Monday, October 19, 2009

The Quiet Persistence of R.J. Ellory

R. J. Ellory, author of A Quiet Belief in Angels, continues his whirlwind tour of America, with stops today in Philadelphia and New York. Jason Gargano of Cincinnati CityBeat caught up with Ellory for a wide-ranging interview.

CityBeat: You have a gift for crafting unique, unpredictable narratives. Do you map out a story’s plot beforehand, or is it more of an instinctual thing?

R.J. Ellory: Very definitely an instinctual thing. Realistically, I do have a rough idea of the kind of novel I want to write before I start but I don't put an outline together, nor a synopsis. There are two things I establish in my own mind before I begin a book. The first is the emotional effect I am trying to create. The second is the location and time period of the story. The location is as important a character to me as the people in the book. Location and time period dictate language, dialect, politics, culture, so many things, especially when you are writing a book set in the States. There is such a diverse and rich contradiction and contrast of cultures here that a book set in New York and a book set in Georgia are going to be completely different stories with completely different atmospheres and feelings.

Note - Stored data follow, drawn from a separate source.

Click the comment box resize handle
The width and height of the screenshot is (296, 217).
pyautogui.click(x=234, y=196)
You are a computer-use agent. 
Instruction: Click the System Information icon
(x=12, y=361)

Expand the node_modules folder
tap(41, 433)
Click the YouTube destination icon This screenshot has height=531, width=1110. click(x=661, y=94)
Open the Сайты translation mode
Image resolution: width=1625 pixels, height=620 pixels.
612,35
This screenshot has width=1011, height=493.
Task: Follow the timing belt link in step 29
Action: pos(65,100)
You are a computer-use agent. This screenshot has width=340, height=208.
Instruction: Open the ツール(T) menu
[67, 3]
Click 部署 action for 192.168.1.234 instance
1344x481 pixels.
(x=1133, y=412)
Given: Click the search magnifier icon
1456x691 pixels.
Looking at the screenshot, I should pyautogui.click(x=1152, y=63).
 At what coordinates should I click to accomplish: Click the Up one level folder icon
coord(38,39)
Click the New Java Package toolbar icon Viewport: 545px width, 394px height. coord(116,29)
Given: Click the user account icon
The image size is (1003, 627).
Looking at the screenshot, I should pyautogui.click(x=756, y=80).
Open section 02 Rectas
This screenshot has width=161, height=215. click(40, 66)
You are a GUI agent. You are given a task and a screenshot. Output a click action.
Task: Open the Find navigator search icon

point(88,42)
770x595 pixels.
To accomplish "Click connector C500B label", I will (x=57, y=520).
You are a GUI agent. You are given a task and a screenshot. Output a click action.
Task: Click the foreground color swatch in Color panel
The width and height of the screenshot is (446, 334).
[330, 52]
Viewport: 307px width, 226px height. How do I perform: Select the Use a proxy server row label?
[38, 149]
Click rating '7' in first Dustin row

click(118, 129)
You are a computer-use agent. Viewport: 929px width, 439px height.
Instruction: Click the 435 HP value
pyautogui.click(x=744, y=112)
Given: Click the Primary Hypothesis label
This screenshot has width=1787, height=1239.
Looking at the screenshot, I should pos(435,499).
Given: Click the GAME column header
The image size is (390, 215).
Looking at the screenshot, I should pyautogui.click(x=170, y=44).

CB: As a born and bred Brit, why are you so interested in writing stories set in the United States?
RE: I think writers are often told, “Write what you know.” Though I don't think this is a bad piece of advice, I do think it's somewhat limiting. I think you should concentrate on writing what you’re interested in. The things that interest me just wouldn't work in a British setting. If you want to write complex political conspiracies, serial killer novels set in post-Depression Georgia, books about the CIA, the FBI, the assassination of the Kennedys and such things, well they just wouldn't work in those small green villages in England where you find hobbits! That's the thing for me. I'm writing about what fascinates me. As Paul Auster said when he stated that there was no choice in becoming an author — that you were essentially “chosen” — so it has been for me in what I write about. There has been no real choice in the subjects and locations I write about. It just felt right, and it just was the thing I wanted to do.

CB: What’s up with your interest in serial killers?
RE: Well, that's a direct question! I have always been fascinated by the psychology and motivation of crime. Whereas many crimes can be classified as “crimes of passion” — jealousy, revenge, anger, the heat of the moment — or “crimes of considered necessity” — the perpetrator robs a bank or holds up a store or breaks into someone's house in the misguided belief that this is the only way they can make enough money to support themselves, etcetera — serial killing is neither one of those, and is something no-one understands. Psychiatry and psychology have never given definitive answers, and possibly never will. They certainly have never provided an explanation that then led to a preventative remedy or a cure for such behavior, and thus we are left in mystery. What is it that makes a human being just want to kill other human beings? It's certainly the case in the U.K., and I'm sure the case here in the U.S., that the vast majority of murder victims are murdered by someone they know. Well, a serial killer is killing strangers. The victims look a certain way. They do a certain thing. They say certain words or have something about them that prompts a response in this killer. And that response is an act of the most terrifying brutality against this stranger. Why? That's an interesting question, and certainly a question that has come up in several of the books I have published.

CB: It was interesting to find out that you wrote nearly two-dozen novels before Candlemoth was published in 2003. What kept you from giving up?
RE: The simple belief that this was what I wanted to do more than anything. John Lennon once said that you should find something you love and then you'd never work another day in your life. Through all that writing I was also working full-time, and coming home to write never felt like another job. It felt like my escape valve, my release. Frustrating, of course, to write 22 novels and to be told by the British publishing industry that they felt insufficiently confident about publishing a British author writing American novels, and then to be told by the U.S. publishing industry that they also liked the work but felt the same as the Brits. But what can I say? Disraeli was once quoted as saying that success was entirely dependent upon constancy of purpose. I just figured that I needed to keep going, and I did, and now the past doesn't matter. It was a good experience. Twenty-two novels in six years teaches you that you can write no matter how you feel, that you can write regardless of whether or not you're “in the mood,” and it teaches you a good work ethic!